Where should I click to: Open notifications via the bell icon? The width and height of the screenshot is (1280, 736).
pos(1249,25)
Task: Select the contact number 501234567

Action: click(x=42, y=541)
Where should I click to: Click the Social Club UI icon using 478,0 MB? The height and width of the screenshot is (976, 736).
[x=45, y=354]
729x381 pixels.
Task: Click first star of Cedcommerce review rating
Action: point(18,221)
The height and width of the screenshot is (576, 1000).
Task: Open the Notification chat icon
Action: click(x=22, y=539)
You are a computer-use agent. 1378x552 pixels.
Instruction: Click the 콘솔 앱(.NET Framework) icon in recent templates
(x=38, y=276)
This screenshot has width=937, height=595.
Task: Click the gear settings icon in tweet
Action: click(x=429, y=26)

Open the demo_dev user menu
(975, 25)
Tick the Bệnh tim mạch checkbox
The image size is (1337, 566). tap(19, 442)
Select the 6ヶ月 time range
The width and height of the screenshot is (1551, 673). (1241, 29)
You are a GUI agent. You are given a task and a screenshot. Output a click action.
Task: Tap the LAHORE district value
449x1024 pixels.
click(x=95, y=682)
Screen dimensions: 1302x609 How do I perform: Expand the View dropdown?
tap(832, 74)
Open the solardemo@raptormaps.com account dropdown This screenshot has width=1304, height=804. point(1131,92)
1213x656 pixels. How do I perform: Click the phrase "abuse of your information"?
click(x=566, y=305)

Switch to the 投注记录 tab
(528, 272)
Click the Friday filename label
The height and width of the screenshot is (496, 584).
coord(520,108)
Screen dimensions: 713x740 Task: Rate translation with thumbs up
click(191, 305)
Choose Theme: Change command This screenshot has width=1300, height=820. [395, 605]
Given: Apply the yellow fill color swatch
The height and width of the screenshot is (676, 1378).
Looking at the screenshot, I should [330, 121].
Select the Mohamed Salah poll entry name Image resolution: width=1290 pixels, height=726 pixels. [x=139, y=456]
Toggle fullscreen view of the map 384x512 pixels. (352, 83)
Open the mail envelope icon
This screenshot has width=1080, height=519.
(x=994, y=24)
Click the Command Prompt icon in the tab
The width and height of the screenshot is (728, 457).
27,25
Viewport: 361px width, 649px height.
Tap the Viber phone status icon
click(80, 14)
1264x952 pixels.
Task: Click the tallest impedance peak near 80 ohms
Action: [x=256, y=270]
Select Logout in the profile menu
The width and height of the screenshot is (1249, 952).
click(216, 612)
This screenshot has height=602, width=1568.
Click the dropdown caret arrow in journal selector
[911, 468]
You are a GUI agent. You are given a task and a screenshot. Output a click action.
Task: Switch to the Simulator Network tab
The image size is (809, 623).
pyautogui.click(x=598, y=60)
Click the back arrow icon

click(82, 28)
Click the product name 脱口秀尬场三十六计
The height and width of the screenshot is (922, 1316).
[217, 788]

--*--

Every record here must be output exactly, word for word.

• _OUTPUT OF THE EXERCISE_:
Where should I click to: Open notifications via the bell icon? The width and height of the screenshot is (1280, 736).
pos(1249,25)
Task: Select the contact number 501234567

Action: click(x=42, y=541)
Where should I click to: Click the Social Club UI icon using 478,0 MB? The height and width of the screenshot is (976, 736).
[x=45, y=354]
729x381 pixels.
Task: Click first star of Cedcommerce review rating
Action: point(18,221)
The height and width of the screenshot is (576, 1000).
Task: Open the Notification chat icon
Action: click(x=22, y=539)
You are a computer-use agent. 1378x552 pixels.
Instruction: Click the 콘솔 앱(.NET Framework) icon in recent templates
(x=38, y=276)
This screenshot has width=937, height=595.
Task: Click the gear settings icon in tweet
Action: click(x=429, y=26)

Open the demo_dev user menu
(975, 25)
Tick the Bệnh tim mạch checkbox
The image size is (1337, 566). tap(19, 442)
Select the 6ヶ月 time range
The width and height of the screenshot is (1551, 673). (1241, 29)
You are a GUI agent. You are given a task and a screenshot. Output a click action.
Task: Tap the LAHORE district value
449x1024 pixels.
click(x=95, y=682)
Screen dimensions: 1302x609 How do I perform: Expand the View dropdown?
tap(832, 74)
Open the solardemo@raptormaps.com account dropdown This screenshot has width=1304, height=804. point(1131,92)
1213x656 pixels. How do I perform: Click the phrase "abuse of your information"?
click(x=566, y=305)

Switch to the 投注记录 tab
(528, 272)
Click the Friday filename label
The height and width of the screenshot is (496, 584).
coord(520,108)
Screen dimensions: 713x740 Task: Rate translation with thumbs up
click(191, 305)
Choose Theme: Change command This screenshot has width=1300, height=820. [395, 605]
Given: Apply the yellow fill color swatch
The height and width of the screenshot is (676, 1378).
Looking at the screenshot, I should [330, 121].
Select the Mohamed Salah poll entry name Image resolution: width=1290 pixels, height=726 pixels. [x=139, y=456]
Toggle fullscreen view of the map 384x512 pixels. (352, 83)
Open the mail envelope icon
This screenshot has width=1080, height=519.
(x=994, y=24)
Click the Command Prompt icon in the tab
The width and height of the screenshot is (728, 457).
27,25
Viewport: 361px width, 649px height.
Tap the Viber phone status icon
click(80, 14)
1264x952 pixels.
Task: Click the tallest impedance peak near 80 ohms
Action: [x=256, y=270]
Select Logout in the profile menu
The width and height of the screenshot is (1249, 952).
click(216, 612)
This screenshot has height=602, width=1568.
Click the dropdown caret arrow in journal selector
[911, 468]
You are a GUI agent. You are given a task and a screenshot. Output a click action.
Task: Switch to the Simulator Network tab
The image size is (809, 623).
pyautogui.click(x=598, y=60)
Click the back arrow icon

click(82, 28)
Click the product name 脱口秀尬场三十六计
The height and width of the screenshot is (922, 1316).
[217, 788]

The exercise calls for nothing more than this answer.